## Page extract
---

The Naismith Memorial Basketball Hall of Fame, located in Springfield, Massachusetts, honors players who have shown exceptional skill at basketball, all-time great coaches, referees, and other major contributors to the sport. It is named after Dr. James Naismith, who conceived the sport in 1891; he was inducted into the Hall as a contributor in 1959. The Player category has existed since the beginning of the Hall of Fame. For a person to be eligible on the ballot for Hall of Fame honors as a player, he or she must be fully retired for three years. If a player retired for a short period, then "his/her case and eligibility is reviewed on an individual basis".

As part of the inaugural class of 1959, four players were inducted; over 150 more individuals have been inducted as players since then. Five players have also been inducted as coaches: John Wooden in 1973, Lenny Wilkens in 1998, Bill Sharman in 2004, Tom Heinsohn in 2015, and Bill Russell in 2021.

Of the inducted players, 30 were also members of teams that have been inducted into the Hall as units.
 Zack Clayton, Tarzan Cooper, William "Pop" Gates, and John Isaacs were members of the New York Renaissance. The induction category of another former player for the team, Nathaniel "Sweetwater" Clifton, is subject to dispute; he was originally announced as a contributor, but is now listed with player inductees by the Hall. 
 Marques Haynes and Reece "Goose" Tatum were two of the most famous players of the Harlem Globetrotters. Five other players who made their greatest contributions with other teams—Sonny Boswell, Wilt Chamberlain, Connie Hawkins, Inman "Big Jack" Jackson, Albert "Runt" Pullins, and Lynette Woodard—were members of the Globetrotters at some point in their professional careers. Furthermore, longtime member Meadowlark Lemon has been inducted as a contributor, and the aforementioned Clifton, who briefly played for the team, is (depending on definitions) a member as either a player or contributor.

---

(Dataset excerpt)
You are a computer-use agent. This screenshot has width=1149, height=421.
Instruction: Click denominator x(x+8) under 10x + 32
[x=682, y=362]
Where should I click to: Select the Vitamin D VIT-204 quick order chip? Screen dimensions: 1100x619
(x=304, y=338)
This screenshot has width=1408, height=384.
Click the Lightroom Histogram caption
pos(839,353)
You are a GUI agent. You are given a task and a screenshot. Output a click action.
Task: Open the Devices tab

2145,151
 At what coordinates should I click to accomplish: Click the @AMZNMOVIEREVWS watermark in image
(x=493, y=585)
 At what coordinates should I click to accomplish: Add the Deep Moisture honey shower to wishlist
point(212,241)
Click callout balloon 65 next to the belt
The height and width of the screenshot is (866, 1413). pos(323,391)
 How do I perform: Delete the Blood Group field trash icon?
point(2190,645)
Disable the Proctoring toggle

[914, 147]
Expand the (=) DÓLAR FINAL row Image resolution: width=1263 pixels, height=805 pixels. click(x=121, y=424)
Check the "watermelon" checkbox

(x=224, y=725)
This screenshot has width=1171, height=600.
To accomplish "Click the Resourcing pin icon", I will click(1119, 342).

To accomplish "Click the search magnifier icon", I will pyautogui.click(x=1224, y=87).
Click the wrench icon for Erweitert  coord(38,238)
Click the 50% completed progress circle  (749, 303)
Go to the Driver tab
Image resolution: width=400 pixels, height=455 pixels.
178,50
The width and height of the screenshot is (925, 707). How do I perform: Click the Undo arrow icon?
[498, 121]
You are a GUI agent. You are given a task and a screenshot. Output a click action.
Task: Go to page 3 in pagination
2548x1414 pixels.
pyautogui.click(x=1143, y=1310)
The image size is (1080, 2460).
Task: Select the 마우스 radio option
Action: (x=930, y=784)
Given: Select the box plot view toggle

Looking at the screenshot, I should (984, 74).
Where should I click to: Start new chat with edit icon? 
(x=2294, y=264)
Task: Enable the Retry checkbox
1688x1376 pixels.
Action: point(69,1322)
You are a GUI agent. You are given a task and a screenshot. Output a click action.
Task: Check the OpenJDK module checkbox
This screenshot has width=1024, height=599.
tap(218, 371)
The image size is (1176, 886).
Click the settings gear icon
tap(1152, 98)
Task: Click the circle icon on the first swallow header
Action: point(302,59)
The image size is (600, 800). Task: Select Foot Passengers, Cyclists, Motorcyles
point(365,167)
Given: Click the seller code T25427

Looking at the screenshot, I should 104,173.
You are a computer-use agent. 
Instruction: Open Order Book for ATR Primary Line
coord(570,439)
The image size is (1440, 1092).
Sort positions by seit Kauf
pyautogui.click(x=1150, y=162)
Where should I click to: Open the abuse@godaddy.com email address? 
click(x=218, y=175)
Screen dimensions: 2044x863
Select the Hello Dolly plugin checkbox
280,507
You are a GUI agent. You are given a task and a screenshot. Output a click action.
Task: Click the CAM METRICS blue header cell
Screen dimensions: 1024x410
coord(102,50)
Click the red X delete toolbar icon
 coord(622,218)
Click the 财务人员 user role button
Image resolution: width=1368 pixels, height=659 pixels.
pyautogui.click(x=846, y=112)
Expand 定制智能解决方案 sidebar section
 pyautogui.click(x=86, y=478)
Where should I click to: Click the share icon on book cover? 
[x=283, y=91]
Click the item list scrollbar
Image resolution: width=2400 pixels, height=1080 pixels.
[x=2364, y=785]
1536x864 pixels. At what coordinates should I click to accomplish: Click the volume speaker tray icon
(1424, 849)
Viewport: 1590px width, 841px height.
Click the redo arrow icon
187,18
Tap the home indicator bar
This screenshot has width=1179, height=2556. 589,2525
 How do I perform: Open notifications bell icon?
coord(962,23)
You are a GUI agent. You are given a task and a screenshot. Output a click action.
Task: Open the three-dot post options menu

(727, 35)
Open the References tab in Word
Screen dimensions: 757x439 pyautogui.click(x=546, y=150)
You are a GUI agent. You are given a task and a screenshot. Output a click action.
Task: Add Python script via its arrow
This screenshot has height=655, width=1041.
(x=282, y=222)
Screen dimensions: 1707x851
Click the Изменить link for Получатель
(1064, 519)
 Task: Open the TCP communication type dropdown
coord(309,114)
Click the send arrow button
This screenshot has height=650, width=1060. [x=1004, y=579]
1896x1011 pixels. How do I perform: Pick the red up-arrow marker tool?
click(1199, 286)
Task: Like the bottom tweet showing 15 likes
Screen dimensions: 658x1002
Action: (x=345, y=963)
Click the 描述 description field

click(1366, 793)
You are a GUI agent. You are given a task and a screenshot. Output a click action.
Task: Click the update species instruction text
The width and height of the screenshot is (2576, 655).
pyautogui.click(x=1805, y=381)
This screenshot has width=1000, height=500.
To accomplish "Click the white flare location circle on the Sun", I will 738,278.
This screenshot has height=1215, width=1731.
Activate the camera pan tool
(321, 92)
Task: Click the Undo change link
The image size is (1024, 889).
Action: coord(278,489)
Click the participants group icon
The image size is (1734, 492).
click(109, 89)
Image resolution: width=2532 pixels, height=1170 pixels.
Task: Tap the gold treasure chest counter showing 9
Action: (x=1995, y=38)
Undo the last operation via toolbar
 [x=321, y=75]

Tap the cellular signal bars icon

---

## Required work
A. Could you quote the Hall of Fame passage word for word, starting with "As part of the" and going on through "by the Hall."?
B. Would you print the lines of the listing, starting with the line with "The width and height of the screenshot is (925, 707)." and going on through the line with "Looking at the screenshot, I should (984, 74)."?

## Responses to the exercise
A.
As part of the inaugural class of 1959, four players were inducted; over 150 more individuals have been inducted as players since then. Five players have also been inducted as coaches: John Wooden in 1973, Lenny Wilkens in 1998, Bill Sharman in 2004, Tom Heinsohn in 2015, and Bill Russell in 2021.

Of the inducted players, 30 were also members of teams that have been inducted into the Hall as units.
 Zack Clayton, Tarzan Cooper, William "Pop" Gates, and John Isaacs were members of the New York Renaissance. The induction category of another former player for the team, Nathaniel "Sweetwater" Clifton, is subject to dispute; he was originally announced as a contributor, but is now listed with player inductees by the Hall.

B.
The width and height of the screenshot is (925, 707). How do I perform: Click the Undo arrow icon?
[498, 121]
You are a GUI agent. You are given a task and a screenshot. Output a click action.
Task: Go to page 3 in pagination
2548x1414 pixels.
pyautogui.click(x=1143, y=1310)
The image size is (1080, 2460).
Task: Select the 마우스 radio option
Action: (x=930, y=784)
Given: Select the box plot view toggle

Looking at the screenshot, I should (984, 74).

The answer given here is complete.